Saudi Arabia to allow women to vote, run for office

Saudi women pray during Eid al-Adha celebrations on a street in Riyadh in this 2009 photograph. Saudi Arabia's king announced on Sunday, women would be given the right to vote and stand in elections, a bold shift in the ultra-conservative absolute monarchy as pressure for social and democratic reform sweeps the Middle East.

Reuters:

Riyadh — Saudi King Abdullah announced Sunday that the nation’s women will gain the right to vote and run as candidates in local elections to be held in 2015 in a major advancement for the rights of women in the deeply conservative Muslim kingdom.

In an annual speech before his advisory assembly, or Shura Council, the Saudi monarch said he ordered the step after consulting with the nation’s top religious clerics, whose advice carries great weight in the kingdom.
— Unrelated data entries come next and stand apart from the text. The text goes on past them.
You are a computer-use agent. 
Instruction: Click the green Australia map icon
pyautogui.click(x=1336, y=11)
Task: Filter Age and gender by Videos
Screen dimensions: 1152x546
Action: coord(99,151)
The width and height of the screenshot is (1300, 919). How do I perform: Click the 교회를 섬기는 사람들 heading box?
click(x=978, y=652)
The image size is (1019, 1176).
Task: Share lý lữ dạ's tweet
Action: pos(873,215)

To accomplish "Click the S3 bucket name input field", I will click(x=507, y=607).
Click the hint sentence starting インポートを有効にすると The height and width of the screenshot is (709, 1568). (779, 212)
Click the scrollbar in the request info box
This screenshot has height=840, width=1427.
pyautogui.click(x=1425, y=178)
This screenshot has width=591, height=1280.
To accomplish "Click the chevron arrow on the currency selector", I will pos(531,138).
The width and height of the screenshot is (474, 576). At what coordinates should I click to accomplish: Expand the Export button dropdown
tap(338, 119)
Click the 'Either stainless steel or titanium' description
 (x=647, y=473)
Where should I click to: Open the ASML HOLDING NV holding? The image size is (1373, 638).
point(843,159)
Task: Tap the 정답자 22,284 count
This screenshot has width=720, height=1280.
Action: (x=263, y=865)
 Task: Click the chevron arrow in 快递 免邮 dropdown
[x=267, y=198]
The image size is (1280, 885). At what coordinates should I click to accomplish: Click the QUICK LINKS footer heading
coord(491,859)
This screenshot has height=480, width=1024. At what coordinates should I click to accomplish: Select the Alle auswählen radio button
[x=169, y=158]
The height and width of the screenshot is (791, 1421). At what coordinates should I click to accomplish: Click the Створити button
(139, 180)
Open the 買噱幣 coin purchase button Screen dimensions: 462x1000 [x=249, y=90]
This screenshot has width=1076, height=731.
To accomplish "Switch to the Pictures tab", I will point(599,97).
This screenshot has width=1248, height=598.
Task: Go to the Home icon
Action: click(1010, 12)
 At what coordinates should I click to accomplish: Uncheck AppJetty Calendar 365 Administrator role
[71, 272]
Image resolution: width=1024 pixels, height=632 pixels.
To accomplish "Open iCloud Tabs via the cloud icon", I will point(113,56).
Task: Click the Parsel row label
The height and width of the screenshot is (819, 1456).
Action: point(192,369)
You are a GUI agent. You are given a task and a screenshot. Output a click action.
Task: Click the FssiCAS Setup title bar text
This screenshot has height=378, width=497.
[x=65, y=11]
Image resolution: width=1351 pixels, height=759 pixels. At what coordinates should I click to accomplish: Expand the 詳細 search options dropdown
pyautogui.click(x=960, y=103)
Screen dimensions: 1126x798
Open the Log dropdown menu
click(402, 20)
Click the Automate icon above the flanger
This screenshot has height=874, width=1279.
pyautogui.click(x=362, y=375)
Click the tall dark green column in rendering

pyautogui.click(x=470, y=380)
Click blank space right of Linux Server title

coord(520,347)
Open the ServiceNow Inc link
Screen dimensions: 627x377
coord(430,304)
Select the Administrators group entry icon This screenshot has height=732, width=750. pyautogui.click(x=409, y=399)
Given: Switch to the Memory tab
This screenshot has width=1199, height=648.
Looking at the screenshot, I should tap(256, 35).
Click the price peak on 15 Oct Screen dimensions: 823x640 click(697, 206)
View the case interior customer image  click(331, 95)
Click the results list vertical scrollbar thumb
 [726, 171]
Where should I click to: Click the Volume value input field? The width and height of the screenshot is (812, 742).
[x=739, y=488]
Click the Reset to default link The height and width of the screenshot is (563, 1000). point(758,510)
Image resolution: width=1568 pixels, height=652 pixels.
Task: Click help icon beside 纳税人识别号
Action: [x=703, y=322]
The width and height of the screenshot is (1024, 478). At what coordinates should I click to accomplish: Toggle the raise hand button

The right to vote is by far the biggest change introduced by Abdullah, considered a reformer, since he became the country’s de facto ruler in 1995 during the illness of King Fahd. Abdullah formally ascended to the throne upon Fahd’s death in August 2005.

Seizing on the season of protest in the Arab world, Saudi women’s groups have also staged public defiance of the kingdom’s ban on female driving. Saudi authorities went relatively easy on the women, who took to the roads earlier this year and gained worldwide attention through social media.

Abdullah said the changes announced Sunday would also allow women to be appointed to the Shura Council, the advisory body selected by the king that is currently all-male.

Despite Abdullah’s attempts to push through some social reforms, women still cannot drive and the sexes are segregated in public.